[Your task]
Give back exactly the first lines of the entries below, through the line with "You are a computer-use agent. This".

***** Data to process

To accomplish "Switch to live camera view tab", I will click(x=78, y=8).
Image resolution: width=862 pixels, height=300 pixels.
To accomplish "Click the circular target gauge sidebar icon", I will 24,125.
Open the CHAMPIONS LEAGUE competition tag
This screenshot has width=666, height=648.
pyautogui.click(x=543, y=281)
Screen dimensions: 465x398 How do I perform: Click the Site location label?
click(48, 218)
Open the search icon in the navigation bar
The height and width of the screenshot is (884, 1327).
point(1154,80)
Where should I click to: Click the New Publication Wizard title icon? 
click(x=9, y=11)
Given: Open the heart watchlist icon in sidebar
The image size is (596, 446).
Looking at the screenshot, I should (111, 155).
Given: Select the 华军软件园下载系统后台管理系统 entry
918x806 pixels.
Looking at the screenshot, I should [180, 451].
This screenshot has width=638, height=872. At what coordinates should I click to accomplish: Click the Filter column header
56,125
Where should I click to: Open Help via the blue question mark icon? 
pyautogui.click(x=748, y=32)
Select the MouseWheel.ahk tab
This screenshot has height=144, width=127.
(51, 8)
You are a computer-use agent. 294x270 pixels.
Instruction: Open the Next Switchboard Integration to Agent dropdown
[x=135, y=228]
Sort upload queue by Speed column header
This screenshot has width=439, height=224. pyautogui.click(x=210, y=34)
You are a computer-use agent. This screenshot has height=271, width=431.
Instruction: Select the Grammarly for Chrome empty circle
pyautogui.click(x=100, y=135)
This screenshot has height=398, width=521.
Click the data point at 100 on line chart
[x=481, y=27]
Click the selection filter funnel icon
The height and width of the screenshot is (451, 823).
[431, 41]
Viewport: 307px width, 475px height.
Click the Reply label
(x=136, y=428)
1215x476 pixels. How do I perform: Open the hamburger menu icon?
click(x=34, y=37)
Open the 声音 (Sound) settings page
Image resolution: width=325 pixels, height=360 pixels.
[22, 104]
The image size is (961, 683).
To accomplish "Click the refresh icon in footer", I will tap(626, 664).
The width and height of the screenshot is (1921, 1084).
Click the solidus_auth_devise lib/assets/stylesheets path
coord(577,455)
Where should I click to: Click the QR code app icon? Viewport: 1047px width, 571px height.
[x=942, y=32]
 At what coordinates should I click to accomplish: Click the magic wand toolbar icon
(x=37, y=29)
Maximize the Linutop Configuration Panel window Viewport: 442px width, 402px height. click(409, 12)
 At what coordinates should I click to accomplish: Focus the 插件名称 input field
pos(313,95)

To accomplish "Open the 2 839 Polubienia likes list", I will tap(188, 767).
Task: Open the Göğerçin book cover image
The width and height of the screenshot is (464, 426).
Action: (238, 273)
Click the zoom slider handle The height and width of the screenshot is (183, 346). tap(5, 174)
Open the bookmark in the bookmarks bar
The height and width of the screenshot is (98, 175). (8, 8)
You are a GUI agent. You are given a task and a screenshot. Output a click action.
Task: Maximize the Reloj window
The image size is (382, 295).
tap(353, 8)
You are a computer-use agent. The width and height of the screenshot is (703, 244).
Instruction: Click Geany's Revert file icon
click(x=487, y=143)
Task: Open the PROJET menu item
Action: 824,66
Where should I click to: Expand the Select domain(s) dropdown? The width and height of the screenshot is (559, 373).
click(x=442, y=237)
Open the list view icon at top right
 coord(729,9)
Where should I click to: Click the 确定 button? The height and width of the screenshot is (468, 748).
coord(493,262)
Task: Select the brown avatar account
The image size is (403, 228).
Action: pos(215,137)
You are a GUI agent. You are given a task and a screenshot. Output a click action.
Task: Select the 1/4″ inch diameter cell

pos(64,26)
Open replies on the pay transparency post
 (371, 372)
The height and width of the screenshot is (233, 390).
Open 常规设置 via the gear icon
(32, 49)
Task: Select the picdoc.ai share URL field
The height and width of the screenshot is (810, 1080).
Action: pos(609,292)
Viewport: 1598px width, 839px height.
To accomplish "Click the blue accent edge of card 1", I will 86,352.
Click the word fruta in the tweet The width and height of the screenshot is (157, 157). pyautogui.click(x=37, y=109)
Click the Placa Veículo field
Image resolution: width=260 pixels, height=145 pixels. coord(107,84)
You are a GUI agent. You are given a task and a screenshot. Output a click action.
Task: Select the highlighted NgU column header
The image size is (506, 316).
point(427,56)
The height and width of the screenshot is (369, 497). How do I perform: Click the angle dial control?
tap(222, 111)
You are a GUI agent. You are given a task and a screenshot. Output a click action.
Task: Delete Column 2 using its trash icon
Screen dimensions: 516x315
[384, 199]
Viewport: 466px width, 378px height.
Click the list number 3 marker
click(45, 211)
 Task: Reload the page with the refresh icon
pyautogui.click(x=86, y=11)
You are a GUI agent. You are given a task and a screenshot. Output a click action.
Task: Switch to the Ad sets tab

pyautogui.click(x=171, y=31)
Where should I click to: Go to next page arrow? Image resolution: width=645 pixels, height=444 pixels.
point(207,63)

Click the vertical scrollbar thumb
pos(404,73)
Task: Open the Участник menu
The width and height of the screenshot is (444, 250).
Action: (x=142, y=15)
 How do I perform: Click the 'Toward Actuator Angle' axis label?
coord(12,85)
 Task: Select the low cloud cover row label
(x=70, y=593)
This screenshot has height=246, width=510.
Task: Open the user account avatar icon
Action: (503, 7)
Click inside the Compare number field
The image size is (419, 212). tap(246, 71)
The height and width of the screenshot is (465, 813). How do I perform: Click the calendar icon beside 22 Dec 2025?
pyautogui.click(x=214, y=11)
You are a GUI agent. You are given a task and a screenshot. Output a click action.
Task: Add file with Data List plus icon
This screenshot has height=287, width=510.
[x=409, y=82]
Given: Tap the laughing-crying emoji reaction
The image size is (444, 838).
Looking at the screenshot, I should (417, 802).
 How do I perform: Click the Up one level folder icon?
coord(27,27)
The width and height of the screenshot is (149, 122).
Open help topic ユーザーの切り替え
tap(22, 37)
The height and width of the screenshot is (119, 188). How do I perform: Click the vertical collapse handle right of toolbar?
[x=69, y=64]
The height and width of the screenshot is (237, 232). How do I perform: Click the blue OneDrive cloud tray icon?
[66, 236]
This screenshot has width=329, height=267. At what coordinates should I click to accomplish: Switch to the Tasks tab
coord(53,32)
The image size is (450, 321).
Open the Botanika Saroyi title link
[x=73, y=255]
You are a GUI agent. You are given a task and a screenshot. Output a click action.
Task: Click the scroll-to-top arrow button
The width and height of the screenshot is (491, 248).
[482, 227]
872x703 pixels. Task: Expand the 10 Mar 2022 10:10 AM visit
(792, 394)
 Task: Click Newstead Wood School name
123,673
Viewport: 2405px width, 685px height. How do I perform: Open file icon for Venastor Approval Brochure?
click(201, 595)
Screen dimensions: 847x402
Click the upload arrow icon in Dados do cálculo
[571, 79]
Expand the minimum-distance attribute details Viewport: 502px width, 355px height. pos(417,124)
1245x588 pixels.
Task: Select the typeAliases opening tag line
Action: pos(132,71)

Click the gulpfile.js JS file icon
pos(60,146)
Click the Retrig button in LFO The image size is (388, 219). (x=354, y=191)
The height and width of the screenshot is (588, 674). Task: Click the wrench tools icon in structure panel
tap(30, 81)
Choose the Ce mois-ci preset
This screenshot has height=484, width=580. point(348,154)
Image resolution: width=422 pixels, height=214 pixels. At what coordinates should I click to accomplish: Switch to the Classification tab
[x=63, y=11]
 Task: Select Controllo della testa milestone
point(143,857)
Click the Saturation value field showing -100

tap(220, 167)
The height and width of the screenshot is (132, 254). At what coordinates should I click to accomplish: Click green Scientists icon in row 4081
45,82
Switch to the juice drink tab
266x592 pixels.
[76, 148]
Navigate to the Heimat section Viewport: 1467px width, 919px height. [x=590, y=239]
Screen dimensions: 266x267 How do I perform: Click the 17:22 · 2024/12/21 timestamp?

**********

[Answer area]
To accomplish "Switch to live camera view tab", I will click(x=78, y=8).
Image resolution: width=862 pixels, height=300 pixels.
To accomplish "Click the circular target gauge sidebar icon", I will 24,125.
Open the CHAMPIONS LEAGUE competition tag
This screenshot has width=666, height=648.
pyautogui.click(x=543, y=281)
Screen dimensions: 465x398 How do I perform: Click the Site location label?
click(48, 218)
Open the search icon in the navigation bar
The height and width of the screenshot is (884, 1327).
point(1154,80)
Where should I click to: Click the New Publication Wizard title icon? 
click(x=9, y=11)
Given: Open the heart watchlist icon in sidebar
The image size is (596, 446).
Looking at the screenshot, I should (111, 155).
Given: Select the 华军软件园下载系统后台管理系统 entry
918x806 pixels.
Looking at the screenshot, I should [180, 451].
This screenshot has width=638, height=872. At what coordinates should I click to accomplish: Click the Filter column header
56,125
Where should I click to: Open Help via the blue question mark icon? 
pyautogui.click(x=748, y=32)
Select the MouseWheel.ahk tab
This screenshot has height=144, width=127.
(51, 8)
You are a computer-use agent. 294x270 pixels.
Instruction: Open the Next Switchboard Integration to Agent dropdown
[x=135, y=228]
Sort upload queue by Speed column header
This screenshot has width=439, height=224. pyautogui.click(x=210, y=34)
You are a computer-use agent. This screenshot has height=271, width=431.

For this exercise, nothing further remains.